Search and Rescue North to Buy Thermal Imaging Drone With Climax Grant Funding

By Max R. Smith

Chaffee County Search and Rescue-North will receive funding for an Unmanned Aerial System that can provide high resolution video and thermal imaging to assist the team in locating rescue subjects faster and performing reconnaissance on dangerous, technical terrain.

The drone will be funded through a $25,000 grant from the Freeport-McMoRan Climax-area Community Investment Fund. CCSAR-N is one of 13 nonprofits in the area encompassing Lake, Summit, Chaffee and Eagle counties to receive funding in this grant cycle.

Freeport-McMoRan, the Phoenix, Ariz. based molybdenum and copper producer, which owns the Climax mine in Leadville, announced its grant recipients last week, totaling $300,400 in monetary awards.

CCSAR-N president Erik Rasmussen said the organization sought the UAS on the recommendation of other sister rescue teams in Colorado, and that the drone would enable CCSAR-N to survey much larger areas of terrain much more quickly from the air, locating subjects more quickly and easily and allowing rescuers to plan maneuvers on technical terrain in advance from a bird’s-eye perspective.

CCSAR-N has three members certified with the Federal Aviation Administration to pilot drones, and the team has used their personal drone equipment in the past, Rasmussen said.

The forward-looking infrared system would allow the team to locate temperature hot spots created by human bodies even through dense tree cover.

“It’s definitely a high-tech piece of equipment,” Rasmussen said.

Last year, Chaffee County Search and Rescue North completed the test for accreditation by the Mountain Rescue Association’s Rocky Mountain Chapter by performing a staged avalanche rescue in January.

To pass the test, a SAR crew needs the unanimous approval of a panel of other MRA members who observe the team conduct rescues in staged scenarios testing high angle technical rescue, scree field evacuation, winter rescue and avalanche operations.

Longtime Search and Rescue member James Orlet said the team put in 700 hours of training to get the accreditation.

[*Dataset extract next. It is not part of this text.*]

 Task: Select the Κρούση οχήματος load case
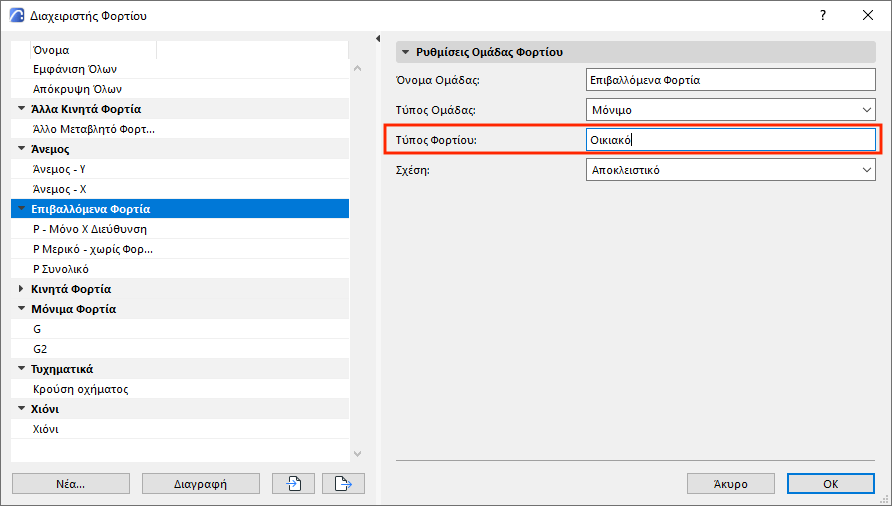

In training, Orlet said that the team grew the most in their skills with high-angle rescues, which often involve using technical climbing on class five terrain to reach an injured party.

“It gave a whole bunch of people skills they didn’t have before,” Orlet said.

Chaffee County Fire protection also invested in drone technology last year, purchasing a thermal imaging drone and a standard-definition camera drone to use in quickly locating smoke sources – a time-critical process that can take several hours on foot.